Abstract

Effective asthma control is as dependent on patient behavior as it is on guideline-based asthma therapies. More than for many chronic illnesses, asthma management requires patients to be actively engaged in multiple self-management behaviors, including self-monitoring of symptoms, use of an asthma action plan, environmental control practices, and regular adherence with pharmacotherapy using appropriate device technique.
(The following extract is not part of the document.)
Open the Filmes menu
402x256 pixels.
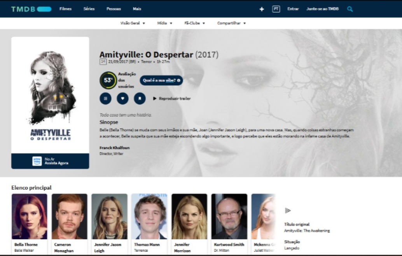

When patients are appropriately adherent with these multiple recommendations there is a strong evidence-base that asthma can be very effectively controlled.1 However, multiple studies have found that poor adherence with asthma self-management is very common and a significant contributor to inadequately controlled asthma.2 Studies in adult and pediatric asthma patients suggest that adherence with controller therapies range from 30-70%.3 Less than half of families with asthma complete prescribed environmental control measures to reduce exposure to triggers such as appropriate cleaning measures,4 and dust mite covers, and only one in five families report willingness for pet removal5. Furthermore, up to 55% of patients with asthma still have frequent exposure to nicotine, despite intensive intervention. 6 Poor adherence to asthma self-management guidelines contributes to greater asthma morbidity and mortality.7 Medication nonadherence has been associated with increased symptoms and healthcare utilization8 and more frequent oral steroid bursts.9 Exposure to secondhand smoke has been associated with lower quality of life scores, greater rescue inhaler use, lower lung function, and greater risk for emergency room visits, hospitalization and intensive care unit admission.10 Because of the central role adherence plays in effective asthma control it is critical for clinicians to pay as much attention to patient behavior as to pharmacotherapy. We outline below key factors in promoting optimal patient adherence.